PARTIES DE L'EXERCICE:
**1)** Relevez toutes les rubriques de droit pénal sous lesquelles sont classés les articles de la page d'actualité pénale.
**2)** Reproduisez le passage de la page d'actualité pénale qui commence par les mots contenant "Droit pénal spécial" et se termine par "d’une condamnation pénale.".

Droit pénal général
Classement sans suite et ne bis in idem : éclairage de la CJUE
Consacré à l’article 50 de la charte des droits fondamentaux de l’Union européenne, le principe ne bis in idem « doit être interprété en ce sens qu’une personne ne peut être considérée comme ayant été définitivement acquittée, au sens de cet article 50, en conséquence d’une ordonnance de classement sans suite adoptée par un parquet en l’absence d’examen de la situation juridique de cette personne en tant que responsable, sur le plan pénal, des faits constitutifs de l’infraction poursuivie ».
C’est ce qui ressort d’un arrêt du 25 janvier 2024 dans lequel la Cour de justice de l’Union européenne rappelle qu’une personne ne peut être considérée comme ayant fait l’objet d’un « jugement pénal définitif » pour les faits qui lui sont reprochés, au sens de l’article 50, que si la décision a été rendue à la suite d’une appréciation portée sur le fond de l’affaire concernée. Dans l’hypothèse d’une décision fondée sur une absence ou une insuffisance de preuves, cela implique qu’elle ait été précédée d’une instruction approfondie incluant notamment l’audition de la victime et des éventuels témoins, précise la Cour. (CJUE, 25-01-2024, aff. C‑58/22, Parchetul de pe lângă Curtea de Apel Craiova)
Droit pénal international
Extradition et peine de mort : garanties exigées !
Il résulte des articles 3 de la Convention de sauvegarde des droits de l'homme et des libertés fondamentales et 696-15 du code de procédure pénale que lorsque la peine de mort est encourue à raison des faits pour lesquels l'extradition est demandée, il appartient à la chambre de l'instruction de s'assurer que l'Etat requérant prend l'engagement dénué de toute ambiguïté que cette peine ne sera pas appliquée à la personne réclamée. Par conséquent, des considérations générales relatives à l'existence d'un moratoire sur l'application de la peine de mort depuis trente ans dans l'Etat requérant et à des engagements internationaux renouvelés de cet Etat en ce sens, que la chambre de l'instruction qualifie elle-même de symboliques, ne peuvent fonder le rejet du moyen pris de l'absence de garantie effective donnée par les autorités requérantes de non-application de la peine de mort à la personne réclamée. (Crim. 30-01-2024, n° 23-83.549 F-B)
Droit pénal spécial
Loi Immigration : le volet pénal
La loi pour contrôler l’immigration, améliorer l’intégration (L. n° 2024-42 du 26-01-2024) contient plusieurs dispositions de droit pénal visant, d’une part, à sanctionner les séjours irréguliers et, d’autre part, à éloigner les étrangers qui ont fait l’objet d’une condamnation pénale.

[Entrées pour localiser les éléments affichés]
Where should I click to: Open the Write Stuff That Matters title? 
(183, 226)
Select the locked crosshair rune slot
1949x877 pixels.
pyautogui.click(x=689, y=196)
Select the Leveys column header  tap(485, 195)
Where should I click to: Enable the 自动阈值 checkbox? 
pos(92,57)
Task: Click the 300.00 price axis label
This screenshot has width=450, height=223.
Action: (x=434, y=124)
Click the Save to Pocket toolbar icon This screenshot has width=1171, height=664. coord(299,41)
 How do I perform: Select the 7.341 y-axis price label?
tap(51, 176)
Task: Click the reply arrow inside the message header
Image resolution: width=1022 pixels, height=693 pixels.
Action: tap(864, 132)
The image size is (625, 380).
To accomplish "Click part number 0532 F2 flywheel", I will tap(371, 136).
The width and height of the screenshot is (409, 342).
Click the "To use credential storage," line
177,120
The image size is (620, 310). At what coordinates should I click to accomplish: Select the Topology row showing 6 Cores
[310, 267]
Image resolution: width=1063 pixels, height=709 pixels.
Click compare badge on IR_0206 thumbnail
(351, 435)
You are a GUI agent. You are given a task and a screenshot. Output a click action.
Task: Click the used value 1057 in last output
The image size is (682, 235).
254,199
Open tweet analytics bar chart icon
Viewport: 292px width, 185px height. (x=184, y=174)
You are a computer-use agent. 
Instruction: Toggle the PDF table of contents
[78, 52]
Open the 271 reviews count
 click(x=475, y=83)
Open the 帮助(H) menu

RÉSULTATS DE L'EXERCICE:
**1)**
Droit pénal général
Droit pénal international
Droit pénal spécial

**2)**
Droit pénal spécial
Loi Immigration : le volet pénal
La loi pour contrôler l’immigration, améliorer l’intégration (L. n° 2024-42 du 26-01-2024) contient plusieurs dispositions de droit pénal visant, d’une part, à sanctionner les séjours irréguliers et, d’autre part, à éloigner les étrangers qui ont fait l’objet d’une condamnation pénale.